Information provided:
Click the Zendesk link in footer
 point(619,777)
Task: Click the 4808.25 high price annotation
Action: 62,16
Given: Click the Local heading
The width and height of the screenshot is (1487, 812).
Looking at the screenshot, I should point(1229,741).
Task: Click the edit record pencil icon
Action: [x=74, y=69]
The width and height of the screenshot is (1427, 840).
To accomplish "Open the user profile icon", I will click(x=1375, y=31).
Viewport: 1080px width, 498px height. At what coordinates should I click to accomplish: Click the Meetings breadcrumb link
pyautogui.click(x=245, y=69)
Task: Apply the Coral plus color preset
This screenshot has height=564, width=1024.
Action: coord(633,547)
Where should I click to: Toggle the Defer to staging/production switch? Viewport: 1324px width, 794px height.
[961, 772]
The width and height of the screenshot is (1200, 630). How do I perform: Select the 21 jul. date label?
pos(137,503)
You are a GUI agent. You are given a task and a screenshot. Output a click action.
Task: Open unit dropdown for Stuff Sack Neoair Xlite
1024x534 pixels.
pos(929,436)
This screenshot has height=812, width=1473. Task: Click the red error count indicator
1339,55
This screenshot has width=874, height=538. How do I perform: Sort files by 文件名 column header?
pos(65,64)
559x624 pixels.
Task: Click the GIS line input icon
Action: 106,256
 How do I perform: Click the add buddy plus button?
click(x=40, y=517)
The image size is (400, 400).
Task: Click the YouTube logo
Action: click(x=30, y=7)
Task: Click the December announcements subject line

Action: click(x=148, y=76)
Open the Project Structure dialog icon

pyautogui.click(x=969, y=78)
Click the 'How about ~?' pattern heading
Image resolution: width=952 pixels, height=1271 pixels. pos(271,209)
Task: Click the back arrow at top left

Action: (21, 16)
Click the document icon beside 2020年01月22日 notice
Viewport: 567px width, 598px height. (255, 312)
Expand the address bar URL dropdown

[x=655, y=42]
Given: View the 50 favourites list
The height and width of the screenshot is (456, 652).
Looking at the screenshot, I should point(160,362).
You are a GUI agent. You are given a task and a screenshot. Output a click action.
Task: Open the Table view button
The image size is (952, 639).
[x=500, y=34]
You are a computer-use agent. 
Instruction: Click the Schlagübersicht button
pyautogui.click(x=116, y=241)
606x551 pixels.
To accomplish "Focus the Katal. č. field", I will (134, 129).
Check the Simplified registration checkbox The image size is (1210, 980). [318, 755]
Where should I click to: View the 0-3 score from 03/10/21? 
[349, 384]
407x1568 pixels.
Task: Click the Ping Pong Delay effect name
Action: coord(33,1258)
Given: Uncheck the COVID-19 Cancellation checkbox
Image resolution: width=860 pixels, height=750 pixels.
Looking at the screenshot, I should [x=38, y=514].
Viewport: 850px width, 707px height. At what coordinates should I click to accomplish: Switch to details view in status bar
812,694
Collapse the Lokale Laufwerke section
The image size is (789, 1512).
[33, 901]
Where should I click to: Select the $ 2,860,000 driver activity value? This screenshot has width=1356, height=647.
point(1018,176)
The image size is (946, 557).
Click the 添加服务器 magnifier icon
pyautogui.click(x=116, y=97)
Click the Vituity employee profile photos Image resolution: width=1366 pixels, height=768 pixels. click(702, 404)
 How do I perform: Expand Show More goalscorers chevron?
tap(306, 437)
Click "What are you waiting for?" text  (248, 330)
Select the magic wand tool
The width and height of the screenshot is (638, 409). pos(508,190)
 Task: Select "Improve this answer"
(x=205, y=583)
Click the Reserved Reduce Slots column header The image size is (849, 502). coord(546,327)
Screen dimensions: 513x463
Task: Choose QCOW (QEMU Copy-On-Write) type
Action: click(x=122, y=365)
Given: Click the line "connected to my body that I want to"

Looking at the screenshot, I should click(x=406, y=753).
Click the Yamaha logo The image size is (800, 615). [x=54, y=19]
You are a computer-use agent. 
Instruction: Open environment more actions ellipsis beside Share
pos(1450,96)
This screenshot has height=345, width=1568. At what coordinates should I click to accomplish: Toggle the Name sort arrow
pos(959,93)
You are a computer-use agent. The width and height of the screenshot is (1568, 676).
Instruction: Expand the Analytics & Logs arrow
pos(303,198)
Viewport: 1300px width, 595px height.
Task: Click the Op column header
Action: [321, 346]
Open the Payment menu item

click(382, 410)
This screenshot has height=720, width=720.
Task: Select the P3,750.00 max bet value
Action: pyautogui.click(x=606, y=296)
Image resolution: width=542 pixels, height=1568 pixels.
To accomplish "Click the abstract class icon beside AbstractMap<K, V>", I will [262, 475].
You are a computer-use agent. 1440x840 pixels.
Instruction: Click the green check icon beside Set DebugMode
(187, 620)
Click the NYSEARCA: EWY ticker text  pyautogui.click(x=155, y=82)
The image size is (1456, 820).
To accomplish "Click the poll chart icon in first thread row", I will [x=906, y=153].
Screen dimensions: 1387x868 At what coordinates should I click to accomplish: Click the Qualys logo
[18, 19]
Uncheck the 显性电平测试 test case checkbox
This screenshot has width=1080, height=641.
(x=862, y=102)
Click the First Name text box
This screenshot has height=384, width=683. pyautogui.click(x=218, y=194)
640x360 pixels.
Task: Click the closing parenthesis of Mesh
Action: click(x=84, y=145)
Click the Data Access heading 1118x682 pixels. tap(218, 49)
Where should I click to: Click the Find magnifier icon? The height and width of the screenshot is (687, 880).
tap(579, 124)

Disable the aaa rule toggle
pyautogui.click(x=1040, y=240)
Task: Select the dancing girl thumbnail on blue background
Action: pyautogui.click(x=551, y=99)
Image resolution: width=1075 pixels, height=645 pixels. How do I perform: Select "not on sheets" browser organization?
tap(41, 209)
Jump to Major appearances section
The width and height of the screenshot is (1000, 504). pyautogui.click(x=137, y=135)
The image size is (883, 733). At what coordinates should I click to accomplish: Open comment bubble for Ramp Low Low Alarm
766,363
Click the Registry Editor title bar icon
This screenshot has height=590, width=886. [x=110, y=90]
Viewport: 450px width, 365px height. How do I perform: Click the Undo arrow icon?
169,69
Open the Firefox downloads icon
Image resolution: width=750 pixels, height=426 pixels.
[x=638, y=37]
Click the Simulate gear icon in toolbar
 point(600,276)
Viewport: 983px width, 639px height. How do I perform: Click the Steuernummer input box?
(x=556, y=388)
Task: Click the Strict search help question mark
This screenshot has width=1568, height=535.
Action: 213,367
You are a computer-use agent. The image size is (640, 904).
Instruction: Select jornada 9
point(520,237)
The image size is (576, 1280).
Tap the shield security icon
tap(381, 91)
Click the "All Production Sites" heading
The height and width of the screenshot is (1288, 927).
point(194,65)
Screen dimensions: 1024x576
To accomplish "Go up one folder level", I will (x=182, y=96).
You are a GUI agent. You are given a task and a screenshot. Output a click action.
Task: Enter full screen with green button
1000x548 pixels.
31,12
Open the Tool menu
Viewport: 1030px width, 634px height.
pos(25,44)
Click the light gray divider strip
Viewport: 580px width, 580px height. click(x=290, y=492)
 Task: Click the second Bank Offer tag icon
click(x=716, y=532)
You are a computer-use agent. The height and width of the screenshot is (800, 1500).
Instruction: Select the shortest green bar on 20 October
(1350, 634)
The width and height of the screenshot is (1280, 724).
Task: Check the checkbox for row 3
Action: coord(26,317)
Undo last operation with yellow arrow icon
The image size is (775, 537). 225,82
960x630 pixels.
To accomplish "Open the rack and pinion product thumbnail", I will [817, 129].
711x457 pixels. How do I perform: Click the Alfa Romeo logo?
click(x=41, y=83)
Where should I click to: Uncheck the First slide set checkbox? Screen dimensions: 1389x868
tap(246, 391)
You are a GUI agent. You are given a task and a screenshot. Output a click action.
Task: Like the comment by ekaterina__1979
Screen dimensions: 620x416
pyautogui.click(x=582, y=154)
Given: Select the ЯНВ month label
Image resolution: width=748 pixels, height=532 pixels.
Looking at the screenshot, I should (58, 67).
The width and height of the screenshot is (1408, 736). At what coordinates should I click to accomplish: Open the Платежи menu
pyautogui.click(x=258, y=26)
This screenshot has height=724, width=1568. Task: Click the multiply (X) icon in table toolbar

Your objective:
Lines from the one containing "Where should I click to: Uncheck" through the end of the entries above must be copied exactly; include both ends and no other lines.

Written reply:
Where should I click to: Uncheck the First slide set checkbox? Screen dimensions: 1389x868
tap(246, 391)
You are a GUI agent. You are given a task and a screenshot. Output a click action.
Task: Like the comment by ekaterina__1979
Screen dimensions: 620x416
pyautogui.click(x=582, y=154)
Given: Select the ЯНВ month label
Image resolution: width=748 pixels, height=532 pixels.
Looking at the screenshot, I should (58, 67).
The width and height of the screenshot is (1408, 736). At what coordinates should I click to accomplish: Open the Платежи menu
pyautogui.click(x=258, y=26)
This screenshot has height=724, width=1568. Task: Click the multiply (X) icon in table toolbar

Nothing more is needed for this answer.